Princess Luna sat at her sister’s side in the early morning light. They were taking a modest picnic together in the garden- or as modest as the palace staff would allow. The two alicorns had been very insistent on not being waited on while they ate, but couldn’t dissuade their faithful ponies from having everything laid out for them when they arrived, and the cake was far too much either for Luna’s dessert or Celestia’s breakfast.
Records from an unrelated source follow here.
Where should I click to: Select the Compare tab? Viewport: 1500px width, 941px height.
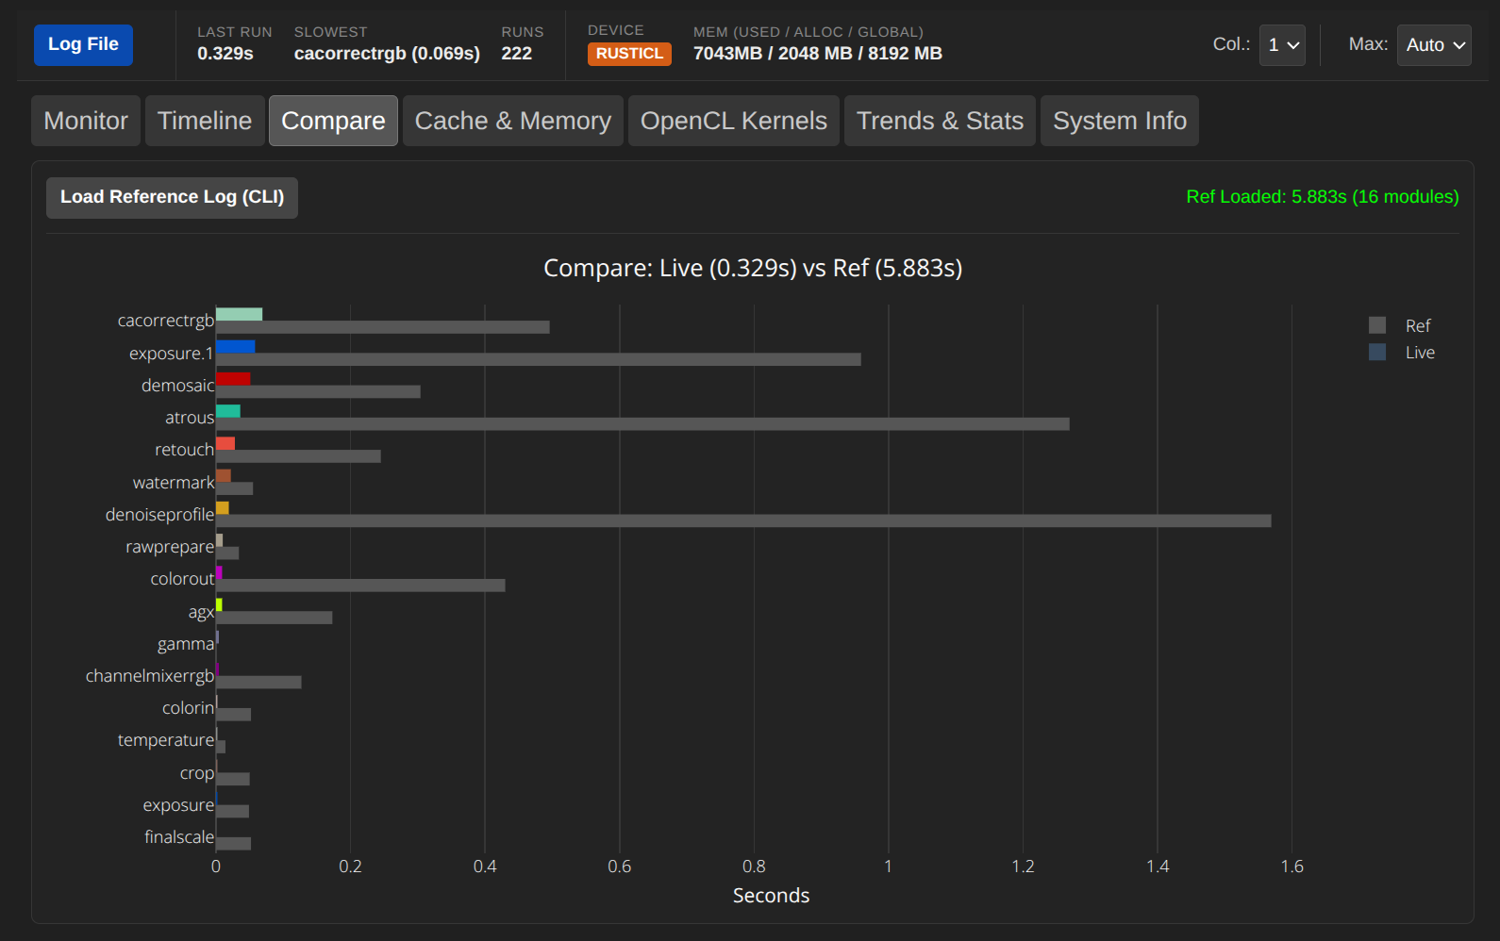(333, 121)
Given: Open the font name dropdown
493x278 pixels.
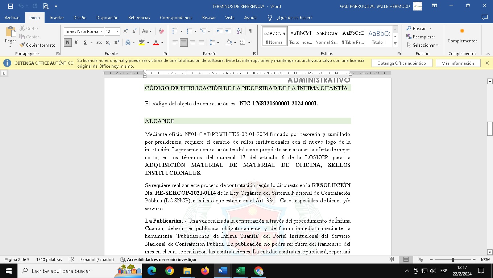Looking at the screenshot, I should click(x=102, y=31).

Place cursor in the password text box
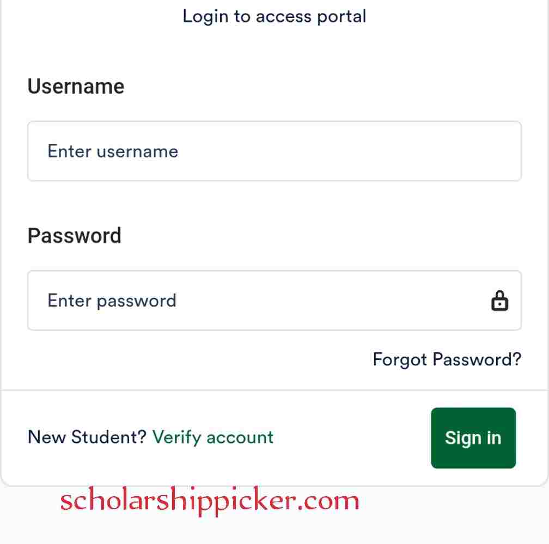pyautogui.click(x=275, y=301)
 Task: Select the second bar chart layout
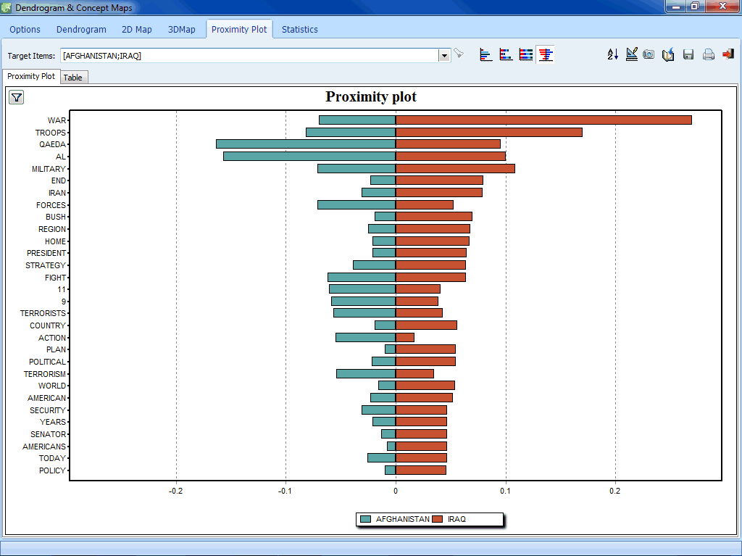[506, 54]
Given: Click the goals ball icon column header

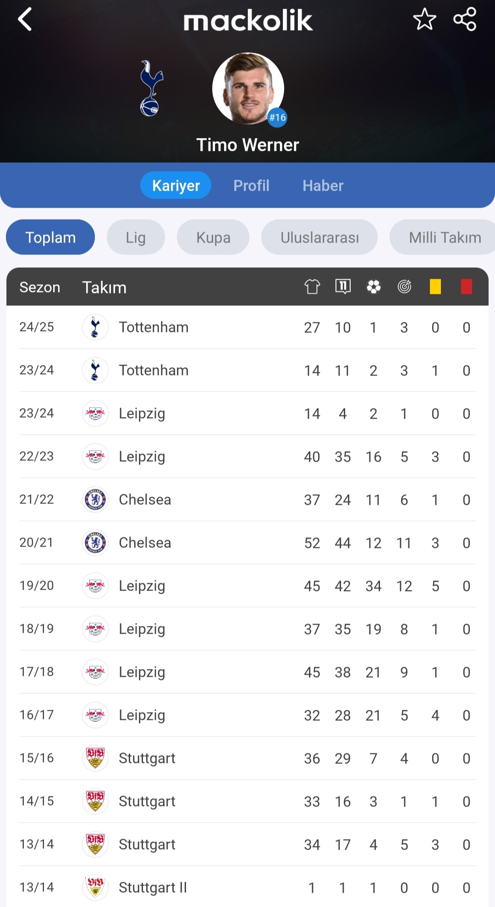Looking at the screenshot, I should pyautogui.click(x=374, y=287).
They managed to make it a private time for themselves, at least, sitting there in the shadow of the statue of the Unknown Soldier, a noble pegasus warrior in millennium-old armor.

“You chose your servants well, my sister” Luna commented, resting against Celestia’s flank. Had anypony else been there to see, she would have kept a regal distance, but when it was just the two of them… well, sometimes it was nice to have Tia’s large, warm body to relax against, when she’d stayed up late into the morning and was tired and full.

Celestia smiled and sipped from her teacup. “You approve of their performance?”

Luna raised a small, impish smile to her. “Of course. They do not let you near the kitchen. Thus they serve Equestria well.”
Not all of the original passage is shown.